What steps should be taken before issuing an application?

Before court proceedings are issued, consideration should be given to other ways in which an agreement might be reached, often referred to as alternative dispute resolution (ADR) or non-court dispute resolution. Your family lawyer can discuss the suitability of this with you and make recommendations as to what may be best for your circumstances. See also: Non-court dispute resolution—client guide.

In TOLATA 1996 proceedings the person who makes the claim against a property is called the applicant. The person against whom the claim is made is called the defendant.

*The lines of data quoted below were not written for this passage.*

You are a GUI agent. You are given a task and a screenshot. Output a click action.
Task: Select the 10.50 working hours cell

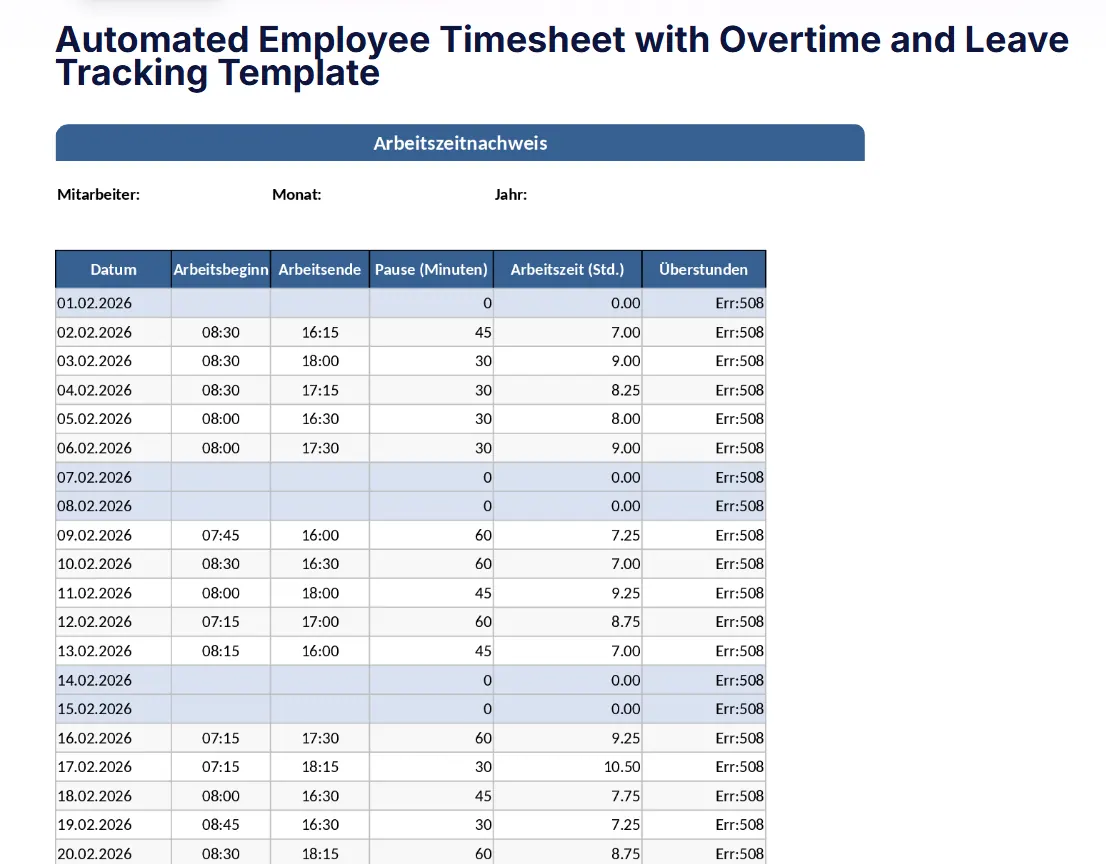pyautogui.click(x=568, y=767)
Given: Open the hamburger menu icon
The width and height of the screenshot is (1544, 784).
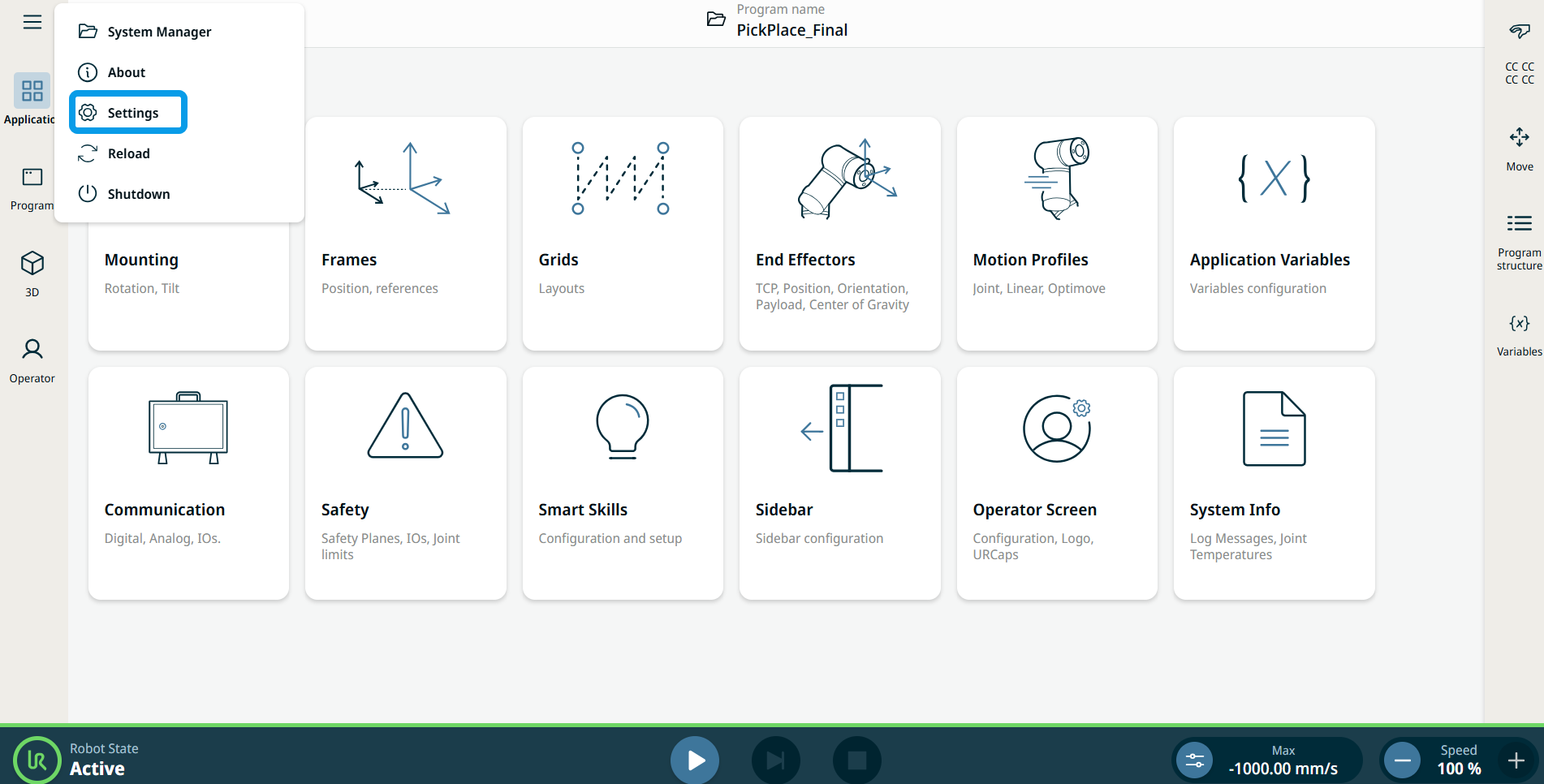Looking at the screenshot, I should point(32,22).
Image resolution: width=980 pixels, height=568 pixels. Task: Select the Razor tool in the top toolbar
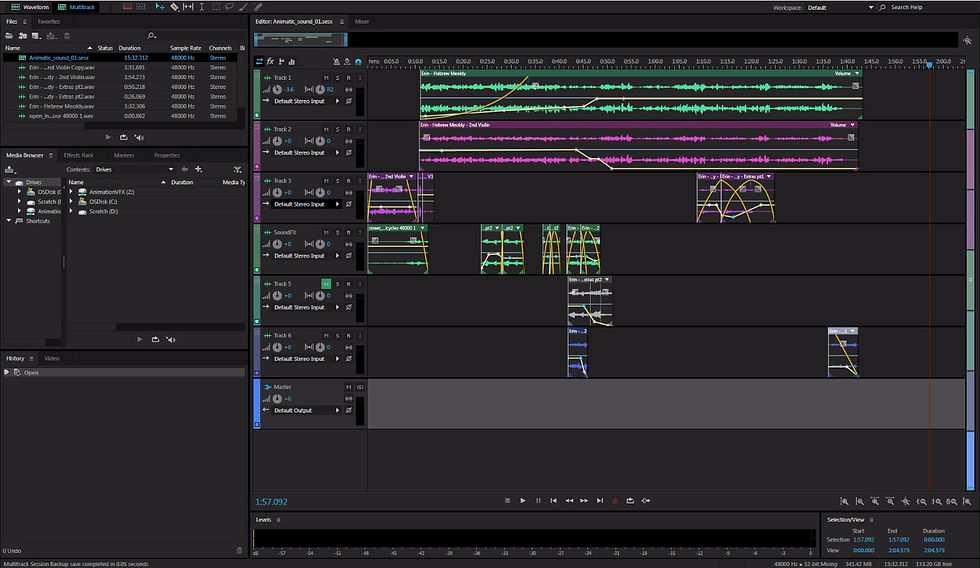point(174,7)
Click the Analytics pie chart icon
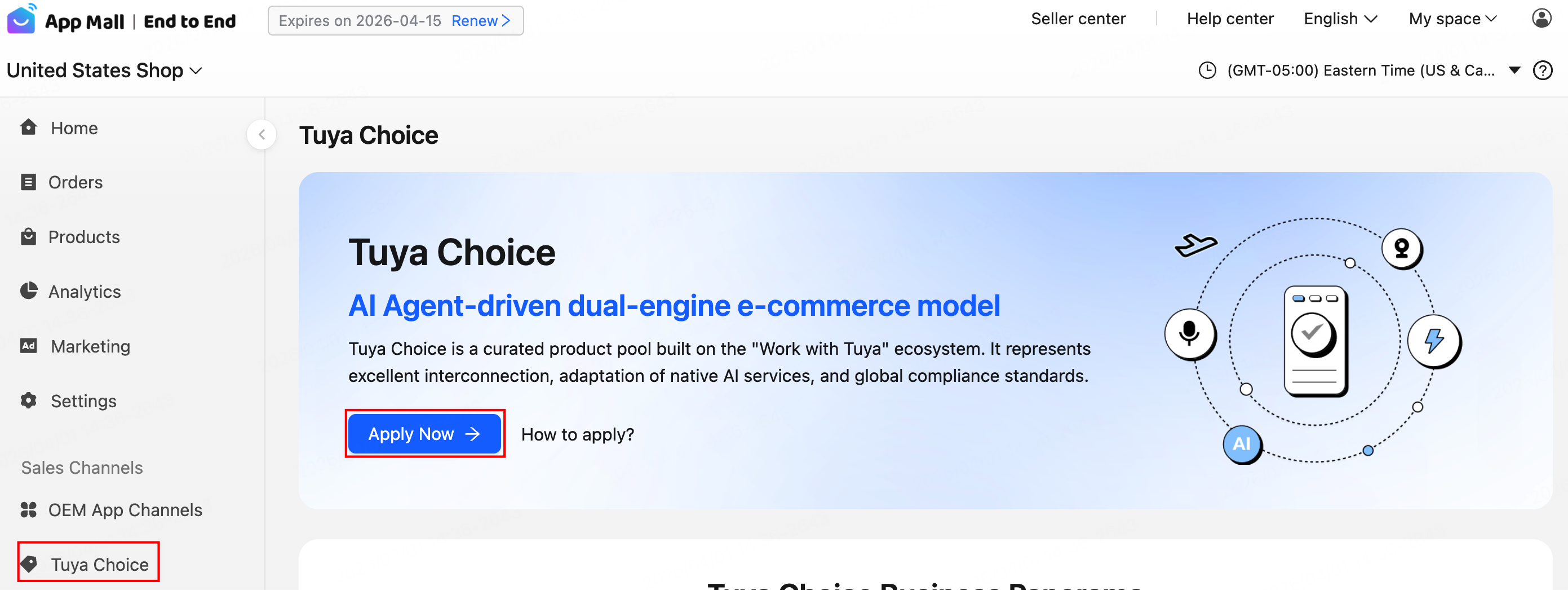The height and width of the screenshot is (590, 1568). point(29,291)
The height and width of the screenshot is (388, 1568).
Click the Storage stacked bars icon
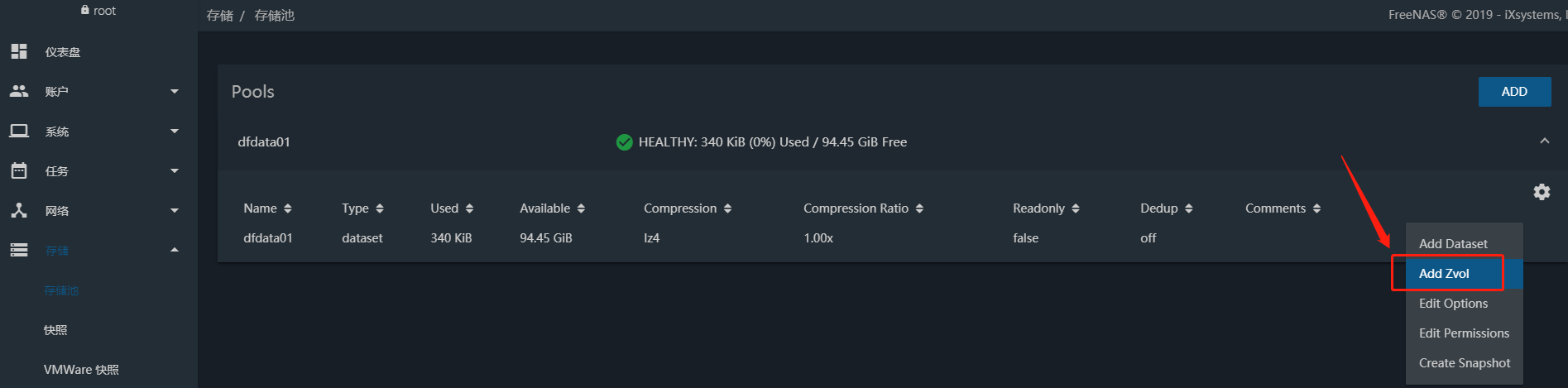[x=19, y=250]
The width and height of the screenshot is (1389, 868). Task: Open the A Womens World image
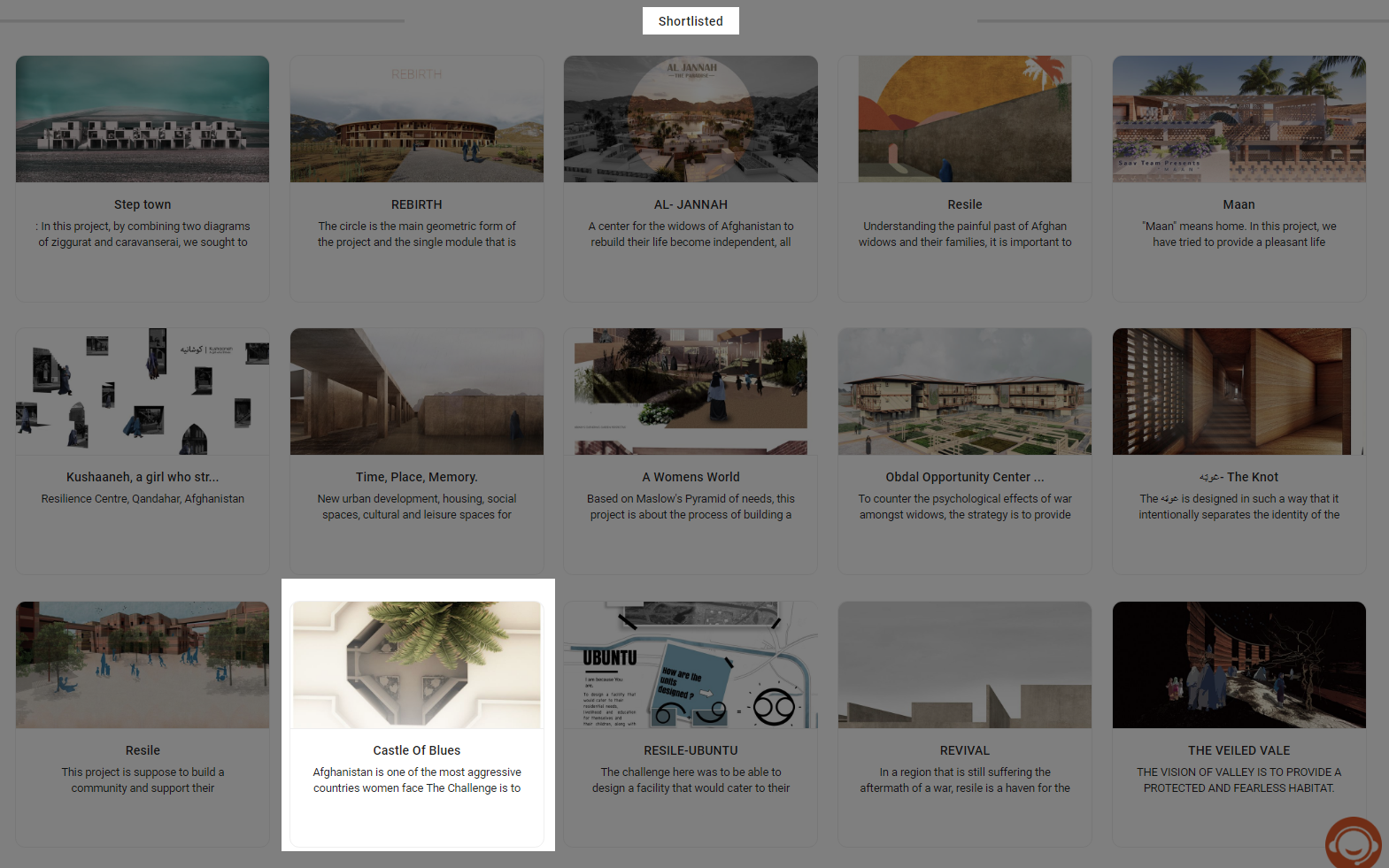[x=691, y=392]
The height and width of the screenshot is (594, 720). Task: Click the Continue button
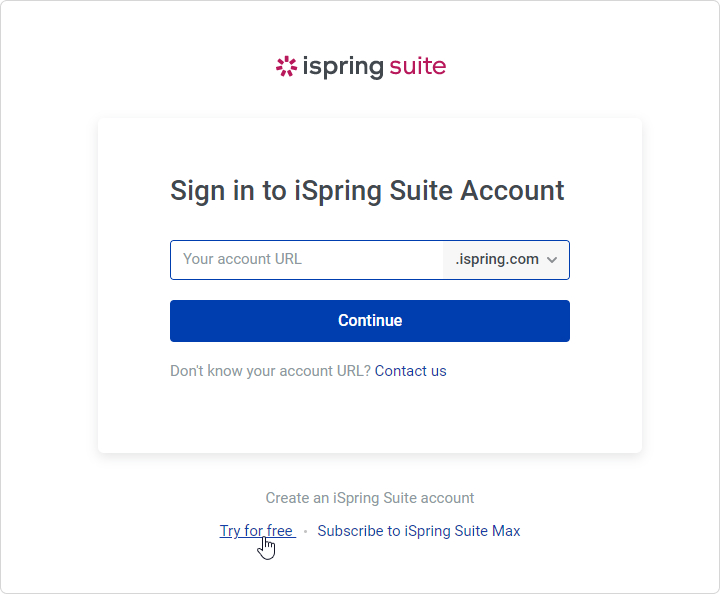coord(370,321)
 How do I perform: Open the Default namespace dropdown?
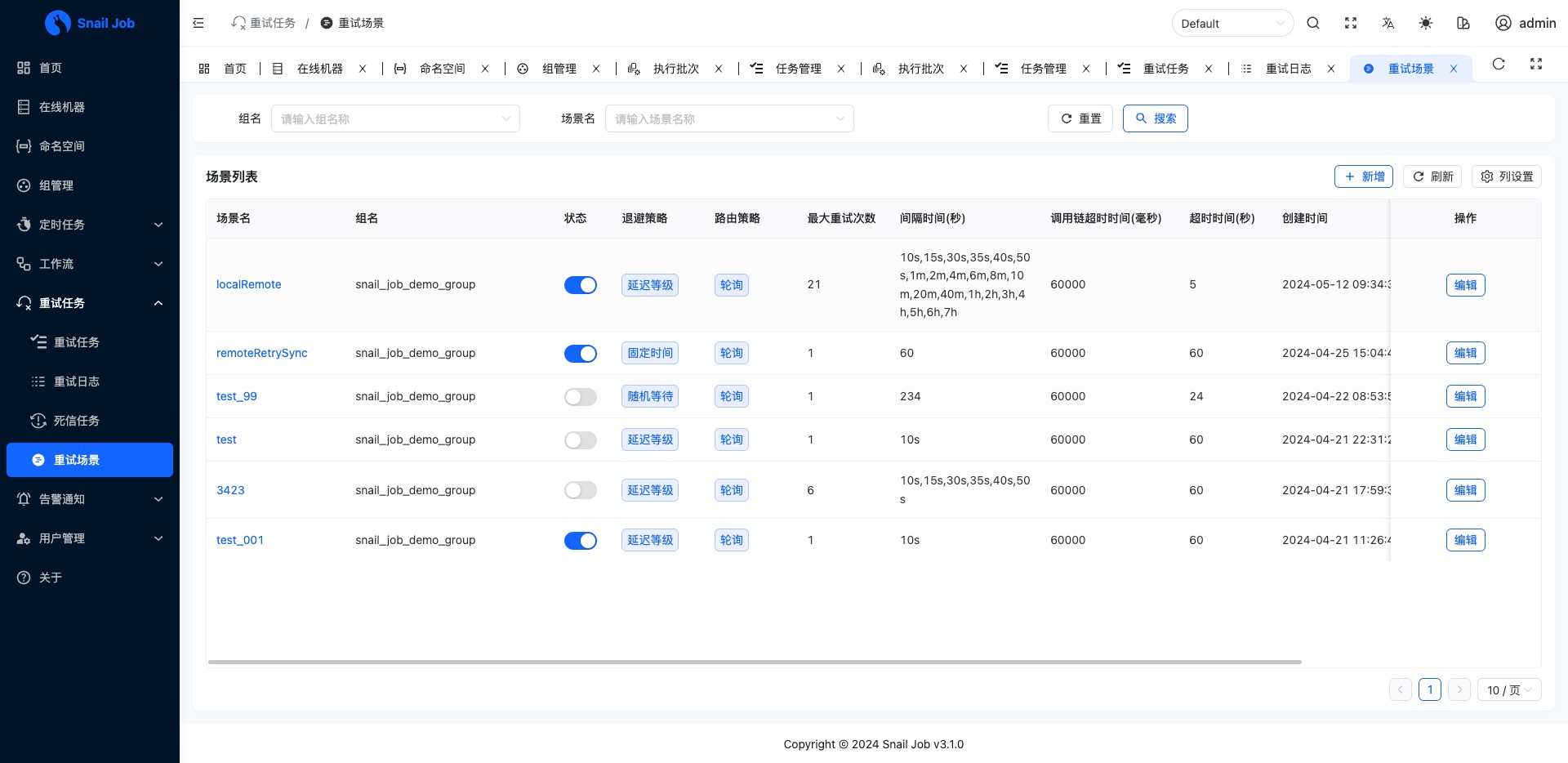(1232, 23)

Before commencing a TOLATA 1996 claim, sufficient information should be exchanged so that you and the other party can understand each other’s position and decide whether it is possible to reach a settlement or how to otherwise proceed. Your family lawyer will discuss the steps required with you and the action you need to take.

What is the court procedure?

Once proceedings are issued, the procedure thereafter consists of three main stages: disclosure, inspection and evidence. The court manages the process throughout and will list a trial (where all the written and oral evidence is considered) if the case does not settle. It is advisable to seek to reach a settlement in most cases.

Disclosure is the ongoing process by which both parties reveal what relevant documents are or have been in their possession. Documents must be disclosed that both support and adversely affect your case and the other party’s case. You must both carry out a reasonable search for documents and disclose what is proportionate to your case.